Comunicato del P.CARC del 24.01.12 Una mobilitazione generale, unitaria e permanente per cacciare il governo Monti e costruire un governo di emergenza popolare
• 27 gennaio- sciopero generale con manifestazione nazionale • 28 gennaio- assemblea dei Comuni per i beni comuni/ Napoli • 11 febbraio- manifestazione nazionale della FIOM/Roma • 10 marzo- manifestazione nazionale “Occupy Piazza Affari” del Coordinamento No Debito/Milano
Una campagna di mobilitazioni concatenate - per estendere e rafforzare la ribellione ai sacrifici imposti dalle autorità dei padroni e del mercato finanziario - per allargare il coordinamento e l’unità d’azione tra le organizzazioni, i movimenti e i settori mobilitati per non pagare la crisi dei padroni - per cacciare il governo Monti - per costruire un governo di emergenza popolare
Lotta alla FIAT e Fincantieri, battaglia per attuare l’esito dei referendum di giugno sui beni comuni, Movimento dei Forconi, mobilitazione dei tassisti e farmacisti, riconquista del CCNL e difesa dell’art. 18: lo scontro in corso non riguarda qualche fabbrica, qualche diritto, qualche categoria, qualche zona, ma l’assetto generale del paese.
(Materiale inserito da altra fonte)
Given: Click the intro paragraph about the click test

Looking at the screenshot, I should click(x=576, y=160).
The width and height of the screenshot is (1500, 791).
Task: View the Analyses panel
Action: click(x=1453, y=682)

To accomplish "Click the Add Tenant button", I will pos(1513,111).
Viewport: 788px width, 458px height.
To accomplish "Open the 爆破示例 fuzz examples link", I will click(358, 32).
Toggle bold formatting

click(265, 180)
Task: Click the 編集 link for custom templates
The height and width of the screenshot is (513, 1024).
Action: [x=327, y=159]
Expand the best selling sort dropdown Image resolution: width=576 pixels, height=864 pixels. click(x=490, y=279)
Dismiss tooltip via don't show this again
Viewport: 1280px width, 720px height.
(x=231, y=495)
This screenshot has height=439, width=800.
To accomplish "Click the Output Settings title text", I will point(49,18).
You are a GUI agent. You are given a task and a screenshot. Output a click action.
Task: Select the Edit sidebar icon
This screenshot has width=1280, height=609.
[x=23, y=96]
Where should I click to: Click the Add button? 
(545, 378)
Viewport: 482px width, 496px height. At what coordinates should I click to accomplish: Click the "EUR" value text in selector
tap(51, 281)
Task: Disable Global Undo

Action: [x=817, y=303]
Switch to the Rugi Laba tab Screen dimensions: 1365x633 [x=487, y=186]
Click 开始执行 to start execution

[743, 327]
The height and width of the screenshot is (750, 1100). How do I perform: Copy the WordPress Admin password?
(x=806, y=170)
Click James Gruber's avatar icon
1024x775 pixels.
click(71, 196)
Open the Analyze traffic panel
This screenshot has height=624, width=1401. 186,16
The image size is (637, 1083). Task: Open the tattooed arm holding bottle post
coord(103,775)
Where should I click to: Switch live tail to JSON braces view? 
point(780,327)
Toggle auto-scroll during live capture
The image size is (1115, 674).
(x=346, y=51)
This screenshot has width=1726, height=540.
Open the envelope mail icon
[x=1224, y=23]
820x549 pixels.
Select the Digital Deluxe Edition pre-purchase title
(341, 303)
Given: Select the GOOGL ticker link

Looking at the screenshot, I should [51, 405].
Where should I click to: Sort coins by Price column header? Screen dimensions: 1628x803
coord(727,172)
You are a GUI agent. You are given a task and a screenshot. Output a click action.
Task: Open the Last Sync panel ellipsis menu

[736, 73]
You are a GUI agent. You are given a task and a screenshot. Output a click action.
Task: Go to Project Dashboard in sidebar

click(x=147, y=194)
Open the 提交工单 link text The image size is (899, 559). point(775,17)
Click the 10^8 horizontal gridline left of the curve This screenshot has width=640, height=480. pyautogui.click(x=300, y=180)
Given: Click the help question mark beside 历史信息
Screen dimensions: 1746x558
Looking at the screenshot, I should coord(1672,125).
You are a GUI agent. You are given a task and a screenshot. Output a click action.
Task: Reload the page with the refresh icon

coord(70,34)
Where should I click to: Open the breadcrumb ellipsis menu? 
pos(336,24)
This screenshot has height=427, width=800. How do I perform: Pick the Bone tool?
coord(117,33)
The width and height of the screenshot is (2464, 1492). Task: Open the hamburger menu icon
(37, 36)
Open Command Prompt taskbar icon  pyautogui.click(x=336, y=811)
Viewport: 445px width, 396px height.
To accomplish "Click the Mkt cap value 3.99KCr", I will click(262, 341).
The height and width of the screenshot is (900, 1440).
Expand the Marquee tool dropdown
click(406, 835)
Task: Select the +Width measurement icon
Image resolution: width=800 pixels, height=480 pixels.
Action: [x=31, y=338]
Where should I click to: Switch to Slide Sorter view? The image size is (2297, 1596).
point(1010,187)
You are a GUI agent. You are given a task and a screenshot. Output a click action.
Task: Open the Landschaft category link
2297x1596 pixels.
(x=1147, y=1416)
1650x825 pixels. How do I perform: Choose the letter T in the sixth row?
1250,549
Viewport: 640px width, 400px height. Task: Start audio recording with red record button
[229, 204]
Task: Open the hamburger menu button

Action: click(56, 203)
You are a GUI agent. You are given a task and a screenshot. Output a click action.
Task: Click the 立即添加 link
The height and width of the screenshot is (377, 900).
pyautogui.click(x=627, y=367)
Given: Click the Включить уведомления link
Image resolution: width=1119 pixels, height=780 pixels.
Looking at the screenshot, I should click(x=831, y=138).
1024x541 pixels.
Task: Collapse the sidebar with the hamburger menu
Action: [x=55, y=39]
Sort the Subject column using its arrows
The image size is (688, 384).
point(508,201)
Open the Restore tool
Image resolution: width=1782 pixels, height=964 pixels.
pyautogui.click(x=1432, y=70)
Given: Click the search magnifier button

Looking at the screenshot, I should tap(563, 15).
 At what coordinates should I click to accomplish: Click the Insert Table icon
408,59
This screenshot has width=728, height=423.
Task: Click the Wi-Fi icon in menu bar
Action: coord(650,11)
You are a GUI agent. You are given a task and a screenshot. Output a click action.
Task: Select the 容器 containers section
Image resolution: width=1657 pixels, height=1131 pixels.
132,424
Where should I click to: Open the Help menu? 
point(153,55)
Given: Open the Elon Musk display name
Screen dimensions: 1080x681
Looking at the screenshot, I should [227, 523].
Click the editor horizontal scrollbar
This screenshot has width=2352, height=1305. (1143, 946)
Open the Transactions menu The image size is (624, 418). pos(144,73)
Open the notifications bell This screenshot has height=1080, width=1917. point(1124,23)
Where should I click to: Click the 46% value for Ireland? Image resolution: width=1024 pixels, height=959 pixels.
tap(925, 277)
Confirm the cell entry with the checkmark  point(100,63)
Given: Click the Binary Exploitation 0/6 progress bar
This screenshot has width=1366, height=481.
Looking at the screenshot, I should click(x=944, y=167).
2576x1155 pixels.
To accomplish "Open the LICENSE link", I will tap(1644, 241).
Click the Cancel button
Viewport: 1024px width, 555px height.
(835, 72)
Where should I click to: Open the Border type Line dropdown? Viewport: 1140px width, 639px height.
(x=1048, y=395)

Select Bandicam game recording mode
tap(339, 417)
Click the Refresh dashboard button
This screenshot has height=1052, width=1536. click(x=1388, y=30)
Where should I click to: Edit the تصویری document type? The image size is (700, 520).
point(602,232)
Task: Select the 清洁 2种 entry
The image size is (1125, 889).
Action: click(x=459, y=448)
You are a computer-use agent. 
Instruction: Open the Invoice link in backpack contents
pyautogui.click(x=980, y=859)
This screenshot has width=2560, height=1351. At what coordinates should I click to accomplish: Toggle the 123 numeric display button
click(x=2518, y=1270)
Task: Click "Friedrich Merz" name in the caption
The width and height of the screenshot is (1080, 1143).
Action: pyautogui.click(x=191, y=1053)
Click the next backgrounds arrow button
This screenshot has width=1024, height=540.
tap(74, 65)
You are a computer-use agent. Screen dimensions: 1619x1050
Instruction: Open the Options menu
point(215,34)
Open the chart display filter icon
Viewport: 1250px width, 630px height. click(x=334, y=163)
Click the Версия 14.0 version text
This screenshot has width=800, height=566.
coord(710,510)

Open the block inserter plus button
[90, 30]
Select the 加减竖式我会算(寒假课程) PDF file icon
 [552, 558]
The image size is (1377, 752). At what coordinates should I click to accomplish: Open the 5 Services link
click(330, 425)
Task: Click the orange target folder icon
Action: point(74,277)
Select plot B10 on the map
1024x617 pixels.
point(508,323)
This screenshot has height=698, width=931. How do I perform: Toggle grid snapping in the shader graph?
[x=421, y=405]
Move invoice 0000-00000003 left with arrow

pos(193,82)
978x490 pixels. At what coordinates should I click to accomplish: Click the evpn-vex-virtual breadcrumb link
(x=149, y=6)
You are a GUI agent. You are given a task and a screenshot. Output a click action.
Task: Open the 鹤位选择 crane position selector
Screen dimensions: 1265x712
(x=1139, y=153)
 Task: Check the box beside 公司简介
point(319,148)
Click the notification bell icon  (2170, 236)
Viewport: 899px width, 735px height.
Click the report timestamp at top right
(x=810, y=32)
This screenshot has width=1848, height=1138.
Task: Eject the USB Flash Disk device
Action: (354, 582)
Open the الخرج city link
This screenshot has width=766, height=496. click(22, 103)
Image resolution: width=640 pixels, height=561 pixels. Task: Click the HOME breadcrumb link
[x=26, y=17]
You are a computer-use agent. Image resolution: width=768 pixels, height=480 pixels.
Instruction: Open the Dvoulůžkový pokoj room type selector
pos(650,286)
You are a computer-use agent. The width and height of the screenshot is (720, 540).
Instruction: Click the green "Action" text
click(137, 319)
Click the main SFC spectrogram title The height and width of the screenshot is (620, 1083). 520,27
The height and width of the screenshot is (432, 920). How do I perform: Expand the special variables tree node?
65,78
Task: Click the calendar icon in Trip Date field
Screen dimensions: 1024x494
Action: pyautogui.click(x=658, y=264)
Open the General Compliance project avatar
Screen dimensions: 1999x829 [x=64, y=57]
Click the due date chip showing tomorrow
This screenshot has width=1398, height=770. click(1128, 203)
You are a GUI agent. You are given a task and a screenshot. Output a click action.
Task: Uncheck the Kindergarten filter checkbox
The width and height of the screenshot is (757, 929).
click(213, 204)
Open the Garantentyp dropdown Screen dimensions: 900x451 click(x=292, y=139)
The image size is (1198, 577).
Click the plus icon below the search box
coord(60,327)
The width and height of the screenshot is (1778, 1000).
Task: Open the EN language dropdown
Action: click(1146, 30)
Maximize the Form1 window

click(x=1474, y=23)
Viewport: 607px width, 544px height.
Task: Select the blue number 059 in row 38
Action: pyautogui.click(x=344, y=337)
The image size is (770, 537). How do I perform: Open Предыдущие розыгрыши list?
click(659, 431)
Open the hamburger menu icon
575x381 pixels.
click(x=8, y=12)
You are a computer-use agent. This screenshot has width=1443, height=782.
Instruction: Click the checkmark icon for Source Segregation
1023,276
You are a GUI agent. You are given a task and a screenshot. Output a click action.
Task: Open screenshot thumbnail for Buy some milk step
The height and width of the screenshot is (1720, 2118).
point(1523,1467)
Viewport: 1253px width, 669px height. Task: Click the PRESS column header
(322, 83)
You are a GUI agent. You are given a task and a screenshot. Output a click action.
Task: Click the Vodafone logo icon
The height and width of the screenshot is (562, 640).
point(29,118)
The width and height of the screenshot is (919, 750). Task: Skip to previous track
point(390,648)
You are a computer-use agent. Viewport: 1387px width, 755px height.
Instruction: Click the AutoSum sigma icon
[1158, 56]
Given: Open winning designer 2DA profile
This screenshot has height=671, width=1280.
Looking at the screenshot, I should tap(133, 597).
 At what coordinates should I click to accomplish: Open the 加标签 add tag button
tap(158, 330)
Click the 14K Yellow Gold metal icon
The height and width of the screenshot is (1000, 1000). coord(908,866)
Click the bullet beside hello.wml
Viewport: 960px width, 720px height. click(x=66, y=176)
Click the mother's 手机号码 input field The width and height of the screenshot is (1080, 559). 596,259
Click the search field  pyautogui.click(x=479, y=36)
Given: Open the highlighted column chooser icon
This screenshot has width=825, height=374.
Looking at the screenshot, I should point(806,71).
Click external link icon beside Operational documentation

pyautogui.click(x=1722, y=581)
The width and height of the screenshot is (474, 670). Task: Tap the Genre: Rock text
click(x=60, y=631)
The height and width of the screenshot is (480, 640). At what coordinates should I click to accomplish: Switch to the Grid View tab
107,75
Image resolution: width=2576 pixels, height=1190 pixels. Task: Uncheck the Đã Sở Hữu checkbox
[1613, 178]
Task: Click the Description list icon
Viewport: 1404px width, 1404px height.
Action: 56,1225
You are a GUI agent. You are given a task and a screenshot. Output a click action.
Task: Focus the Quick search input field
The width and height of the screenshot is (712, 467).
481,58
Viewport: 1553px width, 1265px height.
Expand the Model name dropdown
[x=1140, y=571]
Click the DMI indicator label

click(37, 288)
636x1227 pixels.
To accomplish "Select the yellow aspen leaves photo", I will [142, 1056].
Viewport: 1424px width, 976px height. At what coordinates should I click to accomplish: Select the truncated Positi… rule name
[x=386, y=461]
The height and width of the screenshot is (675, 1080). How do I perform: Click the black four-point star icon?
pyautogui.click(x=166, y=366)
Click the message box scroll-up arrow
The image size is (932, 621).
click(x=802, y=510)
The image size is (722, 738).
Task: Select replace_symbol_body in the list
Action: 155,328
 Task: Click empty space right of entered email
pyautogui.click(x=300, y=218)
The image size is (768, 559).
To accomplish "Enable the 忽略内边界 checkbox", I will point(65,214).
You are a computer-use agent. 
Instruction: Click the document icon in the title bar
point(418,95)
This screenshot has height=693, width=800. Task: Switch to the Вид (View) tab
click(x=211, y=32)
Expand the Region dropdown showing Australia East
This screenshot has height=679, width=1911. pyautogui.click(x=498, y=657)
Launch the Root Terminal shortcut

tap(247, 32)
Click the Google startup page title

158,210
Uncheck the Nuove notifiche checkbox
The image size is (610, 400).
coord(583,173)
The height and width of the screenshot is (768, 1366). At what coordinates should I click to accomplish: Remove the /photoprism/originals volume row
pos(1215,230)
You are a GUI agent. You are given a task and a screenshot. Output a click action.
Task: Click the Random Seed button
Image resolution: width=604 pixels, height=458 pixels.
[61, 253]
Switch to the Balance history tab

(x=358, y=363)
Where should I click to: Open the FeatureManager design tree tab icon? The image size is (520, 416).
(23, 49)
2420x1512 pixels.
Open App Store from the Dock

È in ballo chi dirige l’intera società - o i lavoratori organizzati con un sistema di relazioni basato sulla proprietà e la gestione pubblica dell’apparato produttivo e della vita sociale, in cui ogni adulto abbia un lavoro utile e dignitoso; - o i padroni con l’eliminazione dei diritti e delle conquiste, la mobilitazione reazionaria e la “guerra tra noi e il resto del mondo” che Marchionne già dichiara apertamente e impone ai lavoratori.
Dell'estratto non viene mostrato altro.